Garden fruit trees are becoming a lot more popular nowadays, and little wonder. Shop bought fruit frequently tastes terrible, perhaps due to the chemicals used in growing them or perhaps the fact that many are forced or even picked green to ripen in transit. Whatever the reason, today’s fruit is tasteless. But not only that, the peaches are rock solid, and go bad before they ripen enough to eat, and the pears are the same – either solid or you can poke a finger through them.

Apple fruit tree in blossom The answer is to grow your own.

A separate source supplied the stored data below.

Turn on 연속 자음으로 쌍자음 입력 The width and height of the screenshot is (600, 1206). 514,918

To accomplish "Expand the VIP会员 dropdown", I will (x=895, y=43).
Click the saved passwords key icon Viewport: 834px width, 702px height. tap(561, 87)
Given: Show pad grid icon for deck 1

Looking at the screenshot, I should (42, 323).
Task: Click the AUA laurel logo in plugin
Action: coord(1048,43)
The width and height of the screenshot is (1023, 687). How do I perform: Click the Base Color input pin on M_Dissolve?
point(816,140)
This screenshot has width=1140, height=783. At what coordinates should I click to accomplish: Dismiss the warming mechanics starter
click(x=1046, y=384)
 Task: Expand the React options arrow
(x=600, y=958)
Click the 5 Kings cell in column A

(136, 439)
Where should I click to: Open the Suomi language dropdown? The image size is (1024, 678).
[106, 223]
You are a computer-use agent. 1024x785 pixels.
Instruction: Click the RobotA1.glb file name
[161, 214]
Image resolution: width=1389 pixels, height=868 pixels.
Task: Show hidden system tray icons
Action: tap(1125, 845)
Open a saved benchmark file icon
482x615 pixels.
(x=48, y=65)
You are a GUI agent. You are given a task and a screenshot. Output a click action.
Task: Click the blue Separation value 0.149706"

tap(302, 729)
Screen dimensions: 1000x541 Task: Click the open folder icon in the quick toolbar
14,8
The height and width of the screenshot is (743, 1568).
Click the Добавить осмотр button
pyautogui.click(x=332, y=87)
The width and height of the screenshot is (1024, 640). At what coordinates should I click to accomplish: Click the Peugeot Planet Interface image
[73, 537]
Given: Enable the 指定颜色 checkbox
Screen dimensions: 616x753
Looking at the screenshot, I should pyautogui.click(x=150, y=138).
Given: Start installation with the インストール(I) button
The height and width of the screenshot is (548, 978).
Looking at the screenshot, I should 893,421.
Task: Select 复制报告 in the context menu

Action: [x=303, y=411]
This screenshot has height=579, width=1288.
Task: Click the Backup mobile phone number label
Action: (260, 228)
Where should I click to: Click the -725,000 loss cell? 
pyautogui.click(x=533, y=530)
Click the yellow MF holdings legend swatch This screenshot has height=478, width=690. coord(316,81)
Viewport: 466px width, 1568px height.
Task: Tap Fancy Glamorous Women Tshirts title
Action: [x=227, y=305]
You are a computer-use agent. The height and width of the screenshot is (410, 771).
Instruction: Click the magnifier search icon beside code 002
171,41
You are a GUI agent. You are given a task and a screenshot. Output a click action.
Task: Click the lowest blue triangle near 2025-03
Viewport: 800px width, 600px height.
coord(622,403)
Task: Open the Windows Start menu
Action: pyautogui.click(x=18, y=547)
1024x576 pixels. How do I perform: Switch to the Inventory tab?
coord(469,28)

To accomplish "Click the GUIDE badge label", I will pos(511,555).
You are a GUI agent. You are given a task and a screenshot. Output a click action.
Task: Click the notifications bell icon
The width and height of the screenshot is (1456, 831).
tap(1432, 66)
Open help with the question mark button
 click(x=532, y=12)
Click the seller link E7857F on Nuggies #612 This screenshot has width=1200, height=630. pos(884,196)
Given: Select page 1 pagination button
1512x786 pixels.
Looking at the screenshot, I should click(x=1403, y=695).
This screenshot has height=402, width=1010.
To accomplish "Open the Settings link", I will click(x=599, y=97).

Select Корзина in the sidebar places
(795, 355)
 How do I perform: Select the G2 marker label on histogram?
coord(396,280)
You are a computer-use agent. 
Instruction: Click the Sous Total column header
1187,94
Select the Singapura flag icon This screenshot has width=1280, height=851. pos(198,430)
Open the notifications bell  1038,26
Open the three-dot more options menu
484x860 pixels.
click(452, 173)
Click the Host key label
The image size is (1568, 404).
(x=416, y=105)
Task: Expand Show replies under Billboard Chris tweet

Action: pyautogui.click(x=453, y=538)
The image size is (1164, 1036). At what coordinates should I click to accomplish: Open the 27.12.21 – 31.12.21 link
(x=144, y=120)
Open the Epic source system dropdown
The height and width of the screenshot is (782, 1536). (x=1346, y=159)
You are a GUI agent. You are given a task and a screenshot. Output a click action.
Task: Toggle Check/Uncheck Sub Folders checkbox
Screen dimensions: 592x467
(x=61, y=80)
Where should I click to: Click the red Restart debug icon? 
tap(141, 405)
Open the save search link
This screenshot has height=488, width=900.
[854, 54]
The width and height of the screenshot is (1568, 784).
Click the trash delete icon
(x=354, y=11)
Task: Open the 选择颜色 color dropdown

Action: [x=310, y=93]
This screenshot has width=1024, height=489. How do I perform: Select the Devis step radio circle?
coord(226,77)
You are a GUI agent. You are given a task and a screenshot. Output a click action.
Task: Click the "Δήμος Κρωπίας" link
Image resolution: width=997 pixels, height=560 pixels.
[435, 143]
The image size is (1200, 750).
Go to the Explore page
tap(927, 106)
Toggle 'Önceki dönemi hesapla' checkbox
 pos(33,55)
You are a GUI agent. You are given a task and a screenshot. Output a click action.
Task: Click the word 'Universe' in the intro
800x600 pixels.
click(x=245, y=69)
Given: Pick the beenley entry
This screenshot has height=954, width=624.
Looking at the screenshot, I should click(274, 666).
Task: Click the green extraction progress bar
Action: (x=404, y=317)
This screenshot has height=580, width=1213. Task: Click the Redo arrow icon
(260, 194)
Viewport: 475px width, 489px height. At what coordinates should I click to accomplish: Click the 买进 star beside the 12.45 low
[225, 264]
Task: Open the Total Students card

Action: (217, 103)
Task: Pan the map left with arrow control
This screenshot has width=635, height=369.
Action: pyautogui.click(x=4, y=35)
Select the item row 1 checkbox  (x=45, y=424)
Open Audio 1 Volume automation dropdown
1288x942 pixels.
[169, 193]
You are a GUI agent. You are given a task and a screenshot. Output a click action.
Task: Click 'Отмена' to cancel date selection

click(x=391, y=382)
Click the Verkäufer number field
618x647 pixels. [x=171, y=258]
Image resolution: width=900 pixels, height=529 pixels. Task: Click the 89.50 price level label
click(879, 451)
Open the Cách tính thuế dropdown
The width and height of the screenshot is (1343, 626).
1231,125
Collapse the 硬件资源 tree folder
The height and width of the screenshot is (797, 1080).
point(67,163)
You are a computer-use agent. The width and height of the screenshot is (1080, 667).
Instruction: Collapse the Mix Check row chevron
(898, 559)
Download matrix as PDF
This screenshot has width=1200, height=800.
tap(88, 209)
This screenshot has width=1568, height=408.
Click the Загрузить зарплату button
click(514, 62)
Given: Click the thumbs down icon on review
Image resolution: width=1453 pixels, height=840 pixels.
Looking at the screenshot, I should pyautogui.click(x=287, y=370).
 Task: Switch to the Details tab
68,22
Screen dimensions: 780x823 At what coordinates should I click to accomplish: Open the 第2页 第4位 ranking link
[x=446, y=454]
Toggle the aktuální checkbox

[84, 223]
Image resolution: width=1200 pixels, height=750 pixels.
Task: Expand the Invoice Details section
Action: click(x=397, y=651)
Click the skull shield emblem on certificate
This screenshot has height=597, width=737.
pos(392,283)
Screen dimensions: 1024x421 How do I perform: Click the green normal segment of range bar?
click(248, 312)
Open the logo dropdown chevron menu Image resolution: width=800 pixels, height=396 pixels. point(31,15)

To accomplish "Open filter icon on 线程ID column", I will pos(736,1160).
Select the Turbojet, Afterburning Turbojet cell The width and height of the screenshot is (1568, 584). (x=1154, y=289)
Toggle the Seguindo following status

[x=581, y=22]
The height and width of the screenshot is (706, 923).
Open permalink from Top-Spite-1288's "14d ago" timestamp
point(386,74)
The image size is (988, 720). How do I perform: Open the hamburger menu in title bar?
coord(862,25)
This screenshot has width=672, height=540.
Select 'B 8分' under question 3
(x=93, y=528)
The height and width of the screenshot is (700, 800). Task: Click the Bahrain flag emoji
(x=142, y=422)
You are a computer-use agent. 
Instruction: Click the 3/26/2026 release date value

Even people with only a small garden or backyard can grow fruit trees due the ever-increasing number of varieties that can be obtained on dwarf stock, trained to grow along fences as espaliers, or even as cordons that are trained up a single stem. The days are gone when you needed a farm-sized orchard for even a few apple trees, and many hybrids are now suitable for even the colder climates. You no longer have to live south to grow fruit trees.

Just think of the benefits: fresh fruit whenever you want it, fruit bursting with good natural flavor, full of juice and chemical free. Fruit that has ripened on the tree and not in a darkened box in the hold of a ship, or at the back of a lorry. Home grown fruit must be better for you than the papier maché sold under the name of fruit in today’s supermarkets.

So what kind of fruit trees can you grow in your garden? Do you prefer apples, pears, peaches, apricots or plums. How about grapes if you are into winemaking, or even cherries that can grow just about anywhere now. All of these are suitable for home gardens, large or small, as long as you take some simple precautionary steps before parting with your money.

Your supplier must be familiar with your climate. For example, if you are prone to early frosts, you will need a late flowering variety or you will lose all your fruit to a snap frost. Those not used to fruit growing don’t understand the damage that frost can do to the flowers. They might seem all right, but after a while they just wither and fall off the tree without fruiting. A local supplier, or one familiar with your climate, will understand that and be able to provide you with the right variety.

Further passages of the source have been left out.